# Work order A
List the tools that the passage about bow maker Sandrine Raffin names as the ones her workshop uses.
# Work order B
Carry on the passage about bow maker Sandrine Raffin, starting after its final sentence.

# Exercise passage
* * * * *
Sandrine Raffin’s passion has come from her father. “Twenty years ago, if you were not born into a family of stringed instrument or bow makers, this type of job was completely off-limits to you“. At the age of 15, Sandrine Raffin enrolled at École Nationale de Lutherie of Mirecourt (France). At 20, she joined the family’s bow workshop at rue de Rome in Paris.
She gained an excellent reputation among 2,000 clients in France and abroad. Among these clients there are the violinists Renaud Capuçon and Patrice Fontanarosa, and the quartet Ébène and Zaïde. An important Japanese client recently ordered an original bow.
She explains about her know-how: “It is important to fully understand a musician and his or her sensations“. This point of view comes with her long experience with harpsichord, and as a violinist.
Her creations involve strict methodology. “We work the same way than 200 years ago. Our tools are the plane, the pin knife, the chisel, the gouge and the lime, traditional materials (Mongolian stallion hair(!), Pernambuco wood from Brazil, as well as ebony, mother-of-pearl, gold, etc.). The bow must measure 73 centimeters long and weigh 60 grams, with height and width restrictions to respect. Each rod makes a different sound“.
This line of work aids the maintenance, repair and restoration of ancient artifacts, with a value of 100,000 euros or more. “I created several pieces while holding my breath to listen to the wood. To do this type of work, you must be meticulous, patient, humble and respectful“.
* * * * *
# Source data
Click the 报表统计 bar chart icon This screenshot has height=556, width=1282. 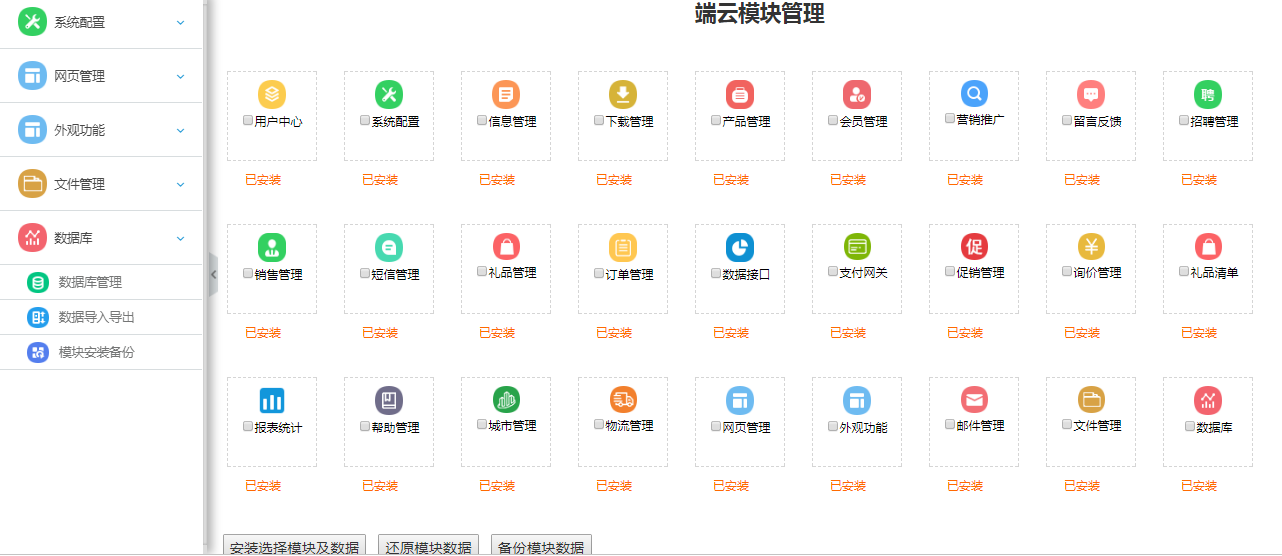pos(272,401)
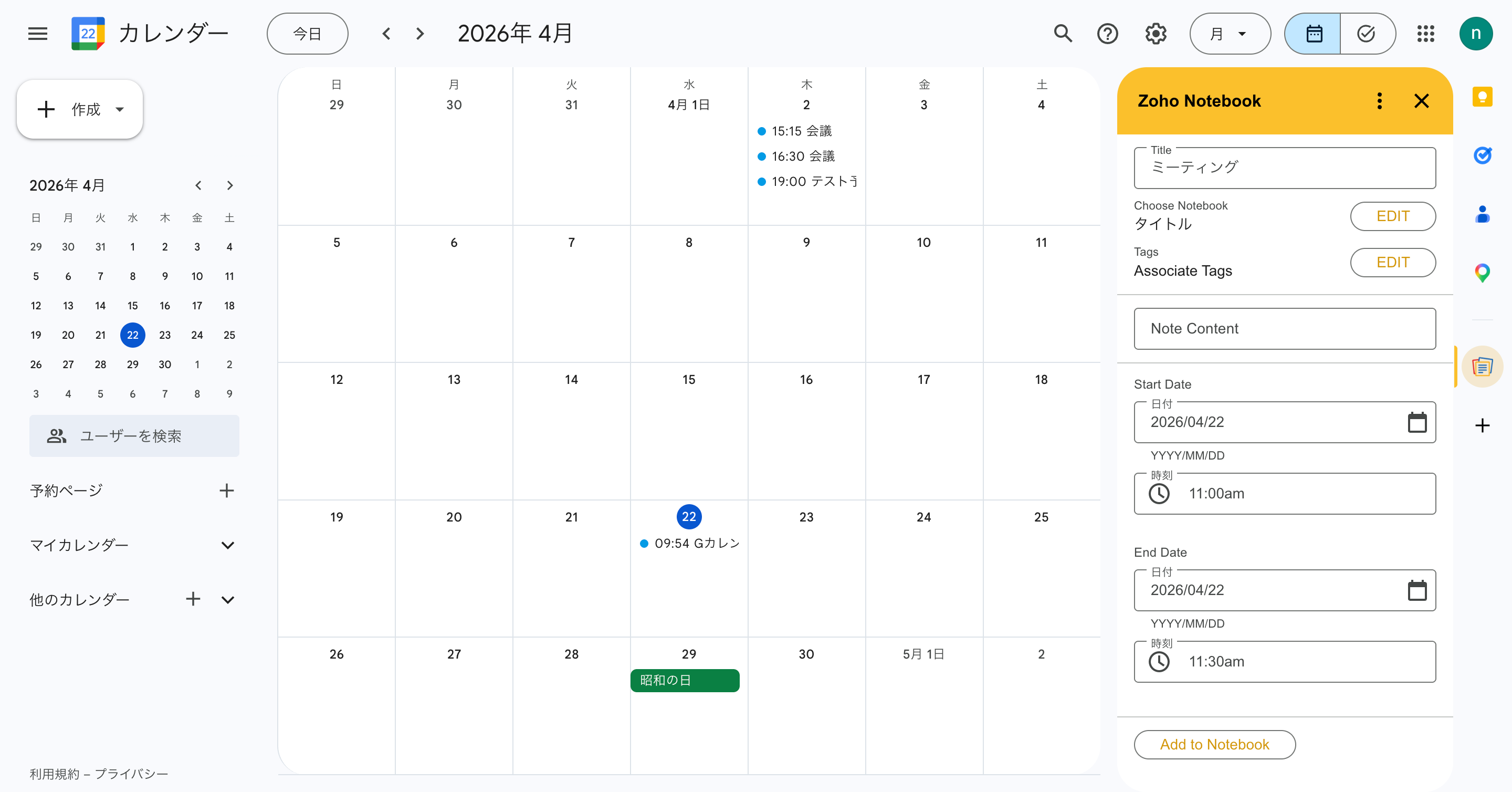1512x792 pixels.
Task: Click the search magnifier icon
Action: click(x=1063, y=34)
* * * * *
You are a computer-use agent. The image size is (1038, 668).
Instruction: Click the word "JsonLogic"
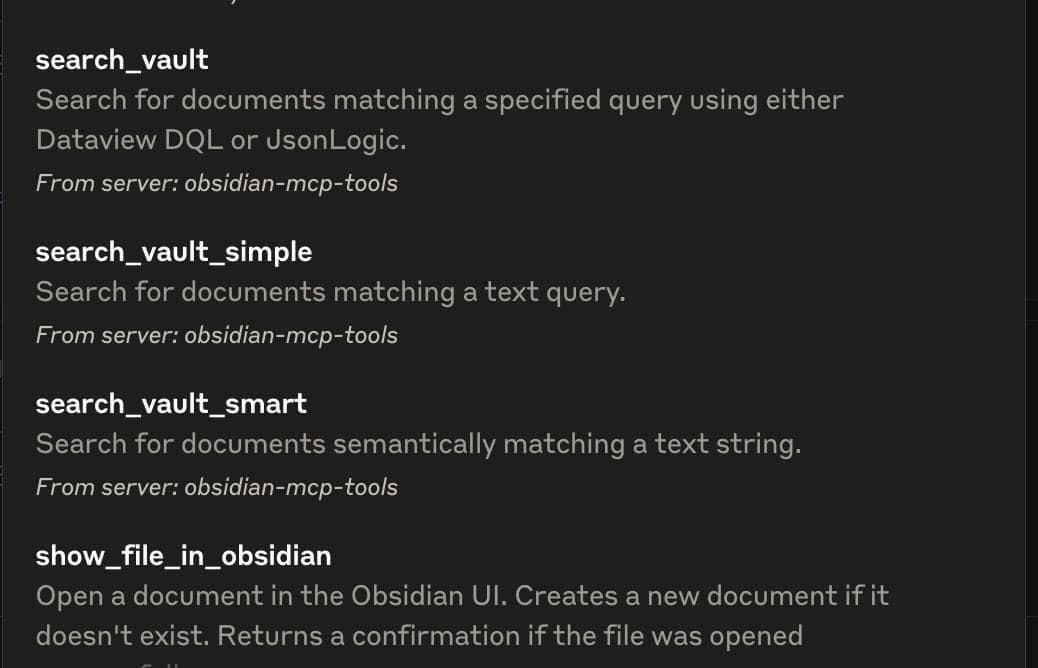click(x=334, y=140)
* * * * *
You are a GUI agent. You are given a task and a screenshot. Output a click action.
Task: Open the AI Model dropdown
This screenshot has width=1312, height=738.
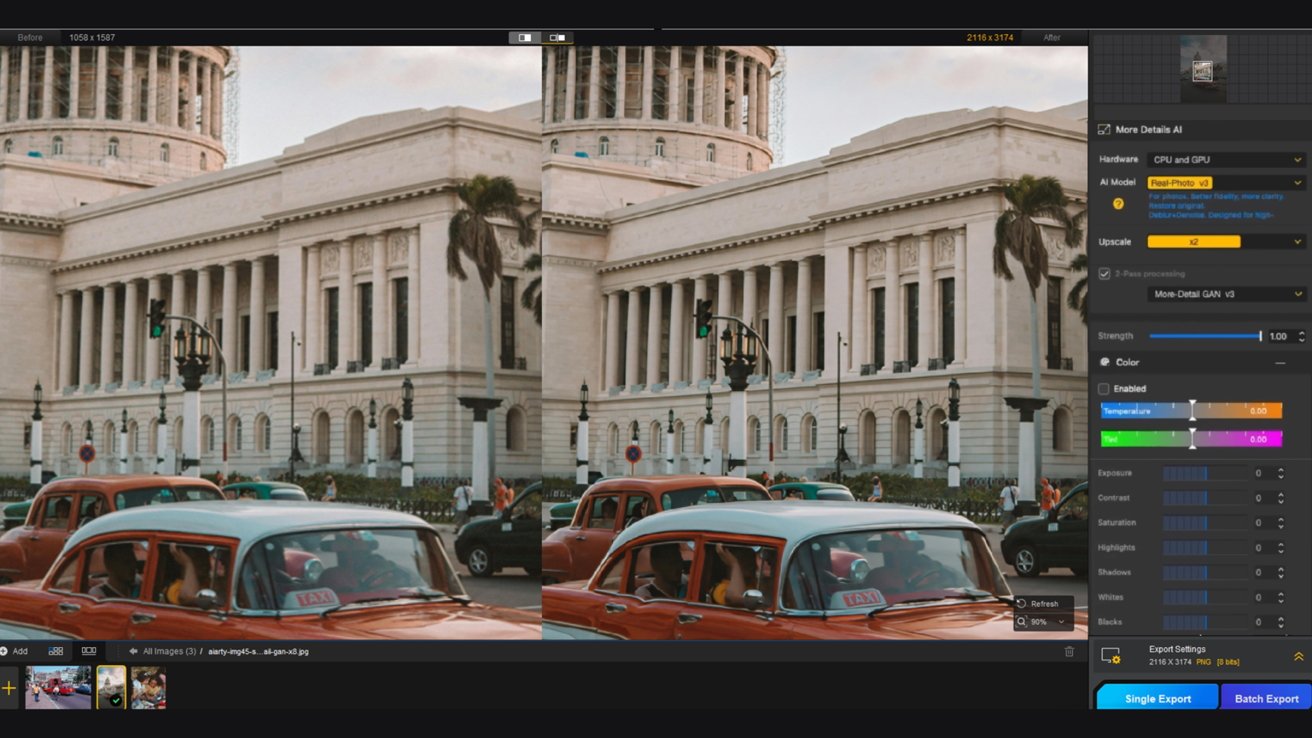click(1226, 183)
* * * * *
# Expected output A
- plane
- pin knife
- chisel
- gouge
- lime

# Expected output B
People come from Canada and Brazil to get trained by Sandrine Raffin, who equally loves talking about her work in Tokyo than in her children’s school. She took over paternal bow making in 2007, receiving the title of Master Artisan in her profession in 2012. However, she wouldn’t dare quit doing her own accounting, emails with clients, or managing the Facebook page of the workshop. “We cannot advance blindly, spreading our skills, without knowing if the clientele is following. It is important to share our research and to call everything into question.”
Enriched by her experiences, Sandrine Raffin restores beautiful bows and innovates with the creation of new models. As an accredited trainer, she also transfers her savoir-faire and knowledge to young promising bow makers, such as her two apprentices.
In financing her new machine, Fondation Rémy Cointreau has helped Sandrine Raffin increase her production, while minimizing the waste of Pernambuco wood, resulting in one day of work gained per week.